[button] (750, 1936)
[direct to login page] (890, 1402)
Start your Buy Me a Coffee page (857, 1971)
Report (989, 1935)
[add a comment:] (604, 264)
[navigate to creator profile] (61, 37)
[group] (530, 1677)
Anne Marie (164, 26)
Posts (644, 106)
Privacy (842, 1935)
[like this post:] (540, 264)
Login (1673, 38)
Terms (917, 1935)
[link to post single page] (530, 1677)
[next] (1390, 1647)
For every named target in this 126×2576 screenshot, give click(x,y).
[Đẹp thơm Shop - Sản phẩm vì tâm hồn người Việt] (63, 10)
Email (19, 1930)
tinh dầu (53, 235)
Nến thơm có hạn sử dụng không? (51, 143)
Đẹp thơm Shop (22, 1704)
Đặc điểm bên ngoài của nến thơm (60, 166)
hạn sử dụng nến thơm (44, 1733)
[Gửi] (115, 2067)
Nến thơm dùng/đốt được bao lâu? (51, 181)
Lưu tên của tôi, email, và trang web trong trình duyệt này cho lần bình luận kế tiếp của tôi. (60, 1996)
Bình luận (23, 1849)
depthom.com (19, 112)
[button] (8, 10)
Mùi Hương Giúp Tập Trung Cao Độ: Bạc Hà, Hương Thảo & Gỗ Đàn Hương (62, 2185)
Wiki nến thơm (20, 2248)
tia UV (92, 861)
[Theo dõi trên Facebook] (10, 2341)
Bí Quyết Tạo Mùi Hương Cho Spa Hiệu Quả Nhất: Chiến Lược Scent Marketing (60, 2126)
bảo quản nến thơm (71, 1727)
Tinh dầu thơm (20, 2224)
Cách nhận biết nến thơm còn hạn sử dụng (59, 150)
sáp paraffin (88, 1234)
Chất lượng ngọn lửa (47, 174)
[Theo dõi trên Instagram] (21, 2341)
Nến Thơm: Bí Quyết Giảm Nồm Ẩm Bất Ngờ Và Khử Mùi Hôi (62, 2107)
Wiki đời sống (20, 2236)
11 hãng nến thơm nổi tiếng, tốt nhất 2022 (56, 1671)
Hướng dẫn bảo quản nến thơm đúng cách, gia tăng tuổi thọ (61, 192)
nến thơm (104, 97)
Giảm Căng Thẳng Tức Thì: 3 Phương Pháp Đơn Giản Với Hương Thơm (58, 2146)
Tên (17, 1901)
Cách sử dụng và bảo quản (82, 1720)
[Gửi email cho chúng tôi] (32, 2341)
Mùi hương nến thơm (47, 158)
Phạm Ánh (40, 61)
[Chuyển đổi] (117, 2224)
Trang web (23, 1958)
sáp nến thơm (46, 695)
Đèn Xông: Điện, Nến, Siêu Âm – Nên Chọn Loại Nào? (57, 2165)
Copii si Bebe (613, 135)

Exercise goal:
Repeat every line of the material exactly.

Finished task:
[button] (750, 1936)
[direct to login page] (890, 1402)
Start your Buy Me a Coffee page (857, 1971)
Report (989, 1935)
[add a comment:] (604, 264)
[navigate to creator profile] (61, 37)
[group] (530, 1677)
Anne Marie (164, 26)
Posts (644, 106)
Privacy (842, 1935)
[like this post:] (540, 264)
Login (1673, 38)
Terms (917, 1935)
[link to post single page] (530, 1677)
[next] (1390, 1647)
For every named target in this 126×2576 screenshot, give click(x,y).
[Đẹp thơm Shop - Sản phẩm vì tâm hồn người Việt] (63, 10)
Email (19, 1930)
tinh dầu (53, 235)
Nến thơm có hạn sử dụng không? (51, 143)
Đẹp thơm Shop (22, 1704)
Đặc điểm bên ngoài của nến thơm (60, 166)
hạn sử dụng nến thơm (44, 1733)
[Gửi] (115, 2067)
Nến thơm dùng/đốt được bao lâu? (51, 181)
Lưu tên của tôi, email, và trang web trong trình duyệt này cho lần bình luận kế tiếp của tôi. (60, 1996)
Bình luận (23, 1849)
depthom.com (19, 112)
[button] (8, 10)
Mùi Hương Giúp Tập Trung Cao Độ: Bạc Hà, Hương Thảo & Gỗ Đàn Hương (62, 2185)
Wiki nến thơm (20, 2248)
tia UV (92, 861)
[Theo dõi trên Facebook] (10, 2341)
Bí Quyết Tạo Mùi Hương Cho Spa Hiệu Quả Nhất: Chiến Lược Scent Marketing (60, 2126)
bảo quản nến thơm (71, 1727)
Tinh dầu thơm (20, 2224)
Cách nhận biết nến thơm còn hạn sử dụng (59, 150)
sáp paraffin (88, 1234)
Chất lượng ngọn lửa (47, 174)
[Theo dõi trên Instagram] (21, 2341)
Nến Thơm: Bí Quyết Giảm Nồm Ẩm Bất Ngờ Và Khử Mùi Hôi (62, 2107)
Wiki đời sống (20, 2236)
11 hãng nến thơm nổi tiếng, tốt nhất 2022 (56, 1671)
Hướng dẫn bảo quản nến thơm đúng cách, gia tăng tuổi thọ (61, 192)
nến thơm (104, 97)
Giảm Căng Thẳng Tức Thì: 3 Phương Pháp Đơn Giản Với Hương Thơm (58, 2146)
Tên (17, 1901)
Cách sử dụng và bảo quản (82, 1720)
[Gửi email cho chúng tôi] (32, 2341)
Mùi hương nến thơm (47, 158)
Phạm Ánh (40, 61)
[Chuyển đổi] (117, 2224)
Trang web (23, 1958)
sáp nến thơm (46, 695)
Đèn Xông: Điện, Nến, Siêu Âm – Nên Chọn Loại Nào? (57, 2165)
Copii si Bebe (613, 135)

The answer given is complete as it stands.